Last year, he moved a collection of books known as the Schneerson Library into Gorin’s Jewish museum in an attempt to defuse a battle with the global Chabad movement.

Chabad’s New York-based leaders had demanded the library’s return, which had belonged to one of its previous grand rabbis, but Russia has refused to surrender it.

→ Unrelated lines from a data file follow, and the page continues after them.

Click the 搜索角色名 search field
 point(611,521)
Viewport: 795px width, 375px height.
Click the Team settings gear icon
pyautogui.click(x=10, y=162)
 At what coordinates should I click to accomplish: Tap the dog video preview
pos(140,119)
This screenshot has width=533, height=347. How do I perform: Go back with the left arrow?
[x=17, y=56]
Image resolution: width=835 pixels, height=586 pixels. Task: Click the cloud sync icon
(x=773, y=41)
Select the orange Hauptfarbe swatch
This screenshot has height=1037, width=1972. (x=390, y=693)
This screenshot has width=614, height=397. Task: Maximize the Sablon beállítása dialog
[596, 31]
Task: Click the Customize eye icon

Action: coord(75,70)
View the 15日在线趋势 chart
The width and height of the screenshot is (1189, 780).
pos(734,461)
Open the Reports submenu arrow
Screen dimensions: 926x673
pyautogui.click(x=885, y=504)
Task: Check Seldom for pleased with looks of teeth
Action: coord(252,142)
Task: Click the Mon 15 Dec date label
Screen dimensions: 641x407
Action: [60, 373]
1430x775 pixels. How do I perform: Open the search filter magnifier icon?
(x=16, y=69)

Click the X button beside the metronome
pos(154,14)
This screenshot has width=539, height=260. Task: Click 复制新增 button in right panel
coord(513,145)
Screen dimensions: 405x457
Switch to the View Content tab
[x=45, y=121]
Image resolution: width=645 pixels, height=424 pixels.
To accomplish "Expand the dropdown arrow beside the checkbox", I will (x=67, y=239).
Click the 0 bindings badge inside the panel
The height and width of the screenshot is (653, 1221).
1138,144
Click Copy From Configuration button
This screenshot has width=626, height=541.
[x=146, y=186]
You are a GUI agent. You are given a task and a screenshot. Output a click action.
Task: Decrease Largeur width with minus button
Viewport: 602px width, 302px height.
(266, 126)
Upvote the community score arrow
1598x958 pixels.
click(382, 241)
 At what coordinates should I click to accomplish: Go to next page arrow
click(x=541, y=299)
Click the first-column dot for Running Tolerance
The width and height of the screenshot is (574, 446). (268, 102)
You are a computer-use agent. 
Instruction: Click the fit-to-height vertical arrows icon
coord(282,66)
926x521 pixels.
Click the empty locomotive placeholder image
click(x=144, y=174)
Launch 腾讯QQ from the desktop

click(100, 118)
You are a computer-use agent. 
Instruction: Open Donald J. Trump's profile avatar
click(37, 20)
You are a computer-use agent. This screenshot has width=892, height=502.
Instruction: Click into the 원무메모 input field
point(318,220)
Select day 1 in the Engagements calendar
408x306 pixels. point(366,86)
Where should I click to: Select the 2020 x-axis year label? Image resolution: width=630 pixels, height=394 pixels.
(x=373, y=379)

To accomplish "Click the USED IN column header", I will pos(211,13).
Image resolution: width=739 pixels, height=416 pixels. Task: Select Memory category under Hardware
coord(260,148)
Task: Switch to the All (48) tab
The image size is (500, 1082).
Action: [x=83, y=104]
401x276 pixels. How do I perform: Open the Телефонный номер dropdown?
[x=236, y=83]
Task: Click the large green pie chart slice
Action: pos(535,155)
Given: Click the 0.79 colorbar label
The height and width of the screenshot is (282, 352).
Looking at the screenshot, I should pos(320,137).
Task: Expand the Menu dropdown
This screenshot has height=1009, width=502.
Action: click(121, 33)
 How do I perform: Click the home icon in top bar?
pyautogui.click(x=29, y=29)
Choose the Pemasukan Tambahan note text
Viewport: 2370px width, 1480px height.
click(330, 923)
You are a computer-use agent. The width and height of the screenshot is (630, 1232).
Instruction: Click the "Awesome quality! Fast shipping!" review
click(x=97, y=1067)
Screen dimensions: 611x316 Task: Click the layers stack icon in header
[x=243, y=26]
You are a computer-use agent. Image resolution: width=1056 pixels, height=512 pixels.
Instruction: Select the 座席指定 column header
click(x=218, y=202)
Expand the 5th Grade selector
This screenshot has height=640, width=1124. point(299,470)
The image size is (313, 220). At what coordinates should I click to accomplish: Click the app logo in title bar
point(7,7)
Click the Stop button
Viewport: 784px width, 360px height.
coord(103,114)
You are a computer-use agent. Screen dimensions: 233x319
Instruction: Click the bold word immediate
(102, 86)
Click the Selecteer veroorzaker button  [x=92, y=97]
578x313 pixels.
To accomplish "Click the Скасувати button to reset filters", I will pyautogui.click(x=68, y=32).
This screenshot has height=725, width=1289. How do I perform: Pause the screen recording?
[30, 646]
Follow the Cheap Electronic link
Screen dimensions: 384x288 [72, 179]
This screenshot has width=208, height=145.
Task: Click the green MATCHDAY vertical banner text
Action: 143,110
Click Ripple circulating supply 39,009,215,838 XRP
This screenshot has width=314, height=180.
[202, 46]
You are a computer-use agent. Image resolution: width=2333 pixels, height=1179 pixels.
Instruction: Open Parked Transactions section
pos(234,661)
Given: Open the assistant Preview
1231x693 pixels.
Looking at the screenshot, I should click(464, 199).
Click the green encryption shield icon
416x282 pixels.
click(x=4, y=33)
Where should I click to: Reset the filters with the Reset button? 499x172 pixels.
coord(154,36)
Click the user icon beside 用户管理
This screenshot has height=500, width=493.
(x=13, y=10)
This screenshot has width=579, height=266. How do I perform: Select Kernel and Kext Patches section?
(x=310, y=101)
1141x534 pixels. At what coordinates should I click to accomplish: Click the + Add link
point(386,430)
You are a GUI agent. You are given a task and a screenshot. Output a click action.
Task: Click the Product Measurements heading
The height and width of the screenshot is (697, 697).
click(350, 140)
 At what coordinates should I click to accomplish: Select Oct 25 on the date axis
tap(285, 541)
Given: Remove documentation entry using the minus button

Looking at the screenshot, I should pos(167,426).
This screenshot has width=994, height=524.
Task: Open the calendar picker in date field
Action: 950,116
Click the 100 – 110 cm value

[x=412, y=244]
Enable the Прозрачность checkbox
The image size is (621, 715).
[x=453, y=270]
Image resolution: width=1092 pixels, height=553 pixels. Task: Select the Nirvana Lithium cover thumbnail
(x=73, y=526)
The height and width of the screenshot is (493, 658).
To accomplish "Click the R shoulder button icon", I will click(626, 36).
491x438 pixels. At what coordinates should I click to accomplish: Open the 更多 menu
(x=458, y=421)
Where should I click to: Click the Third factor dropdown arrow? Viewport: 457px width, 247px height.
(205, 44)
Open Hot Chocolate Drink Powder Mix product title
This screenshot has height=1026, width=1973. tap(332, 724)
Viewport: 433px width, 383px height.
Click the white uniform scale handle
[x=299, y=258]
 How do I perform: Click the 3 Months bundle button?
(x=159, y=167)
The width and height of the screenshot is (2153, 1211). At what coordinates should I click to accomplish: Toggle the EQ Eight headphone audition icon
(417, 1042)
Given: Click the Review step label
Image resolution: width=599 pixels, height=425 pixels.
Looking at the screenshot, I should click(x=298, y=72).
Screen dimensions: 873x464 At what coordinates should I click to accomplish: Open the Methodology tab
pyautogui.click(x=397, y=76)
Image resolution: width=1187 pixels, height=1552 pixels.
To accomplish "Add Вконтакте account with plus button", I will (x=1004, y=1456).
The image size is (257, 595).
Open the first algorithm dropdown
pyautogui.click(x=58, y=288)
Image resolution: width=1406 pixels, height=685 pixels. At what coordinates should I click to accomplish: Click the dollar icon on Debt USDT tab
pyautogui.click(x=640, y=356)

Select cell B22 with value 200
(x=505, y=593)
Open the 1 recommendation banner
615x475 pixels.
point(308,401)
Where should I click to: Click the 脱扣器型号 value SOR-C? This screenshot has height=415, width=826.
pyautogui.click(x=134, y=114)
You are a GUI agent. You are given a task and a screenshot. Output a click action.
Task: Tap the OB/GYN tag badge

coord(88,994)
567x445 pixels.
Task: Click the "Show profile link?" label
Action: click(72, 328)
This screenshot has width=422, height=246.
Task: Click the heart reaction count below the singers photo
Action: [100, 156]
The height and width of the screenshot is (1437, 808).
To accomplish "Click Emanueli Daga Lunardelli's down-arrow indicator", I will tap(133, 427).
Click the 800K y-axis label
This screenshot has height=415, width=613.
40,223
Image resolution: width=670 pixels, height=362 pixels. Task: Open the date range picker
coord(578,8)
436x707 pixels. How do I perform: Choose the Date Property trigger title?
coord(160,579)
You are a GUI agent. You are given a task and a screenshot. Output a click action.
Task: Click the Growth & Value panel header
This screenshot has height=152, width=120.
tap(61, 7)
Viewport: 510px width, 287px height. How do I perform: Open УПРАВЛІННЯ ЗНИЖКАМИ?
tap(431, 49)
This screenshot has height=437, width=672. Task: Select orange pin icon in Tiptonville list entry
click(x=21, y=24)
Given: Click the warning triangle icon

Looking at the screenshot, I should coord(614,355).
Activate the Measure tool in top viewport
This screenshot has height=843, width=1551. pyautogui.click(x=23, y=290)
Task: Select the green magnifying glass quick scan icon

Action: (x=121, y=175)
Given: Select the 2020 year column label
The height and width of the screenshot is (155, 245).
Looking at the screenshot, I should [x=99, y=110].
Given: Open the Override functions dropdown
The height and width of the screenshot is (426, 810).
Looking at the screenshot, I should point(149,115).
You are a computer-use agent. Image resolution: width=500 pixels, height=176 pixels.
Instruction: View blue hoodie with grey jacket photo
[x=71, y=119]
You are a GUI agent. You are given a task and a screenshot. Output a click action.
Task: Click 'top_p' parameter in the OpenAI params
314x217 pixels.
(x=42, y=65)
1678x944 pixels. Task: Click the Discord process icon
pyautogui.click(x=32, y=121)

The compromise was rejected by the Hasidic movement’s headquarters but defended by its Russian branch.

“Putin’s suggestion came as a surprise to us, and not a very pleasant one,” Gorin recalled. “We very much wanted to stay out of the dispute.” But, he added, “when the president of Russia makes a suggestion, it is usually accepted.”

Other Jewish groups, however, have had less cozy relations with the Putin government.

In 2005, Rabbi Pinchas Goldschmidt, the chief rabbi of Moscow, was suddenly denied entry into Russia for several weeks before he was allowed back into the country, where he has resided since 1989. No official explanation was given, but it was rumored that his banning was part of a power struggle that saw Chabad-affiliated rabbis emerge on top.

Goldschmidt declined to comment on his brief exile, saying “Google has the whole story.”

The preferential treatment of Chabad by Putin’s government “is creating a monolithic Jewish institutional life and preventing grass-roots development, which is the real key for Jewish rejuvenation,” said Michael Oshtrakh, a leader of the Jewish community of Yekaterinburg.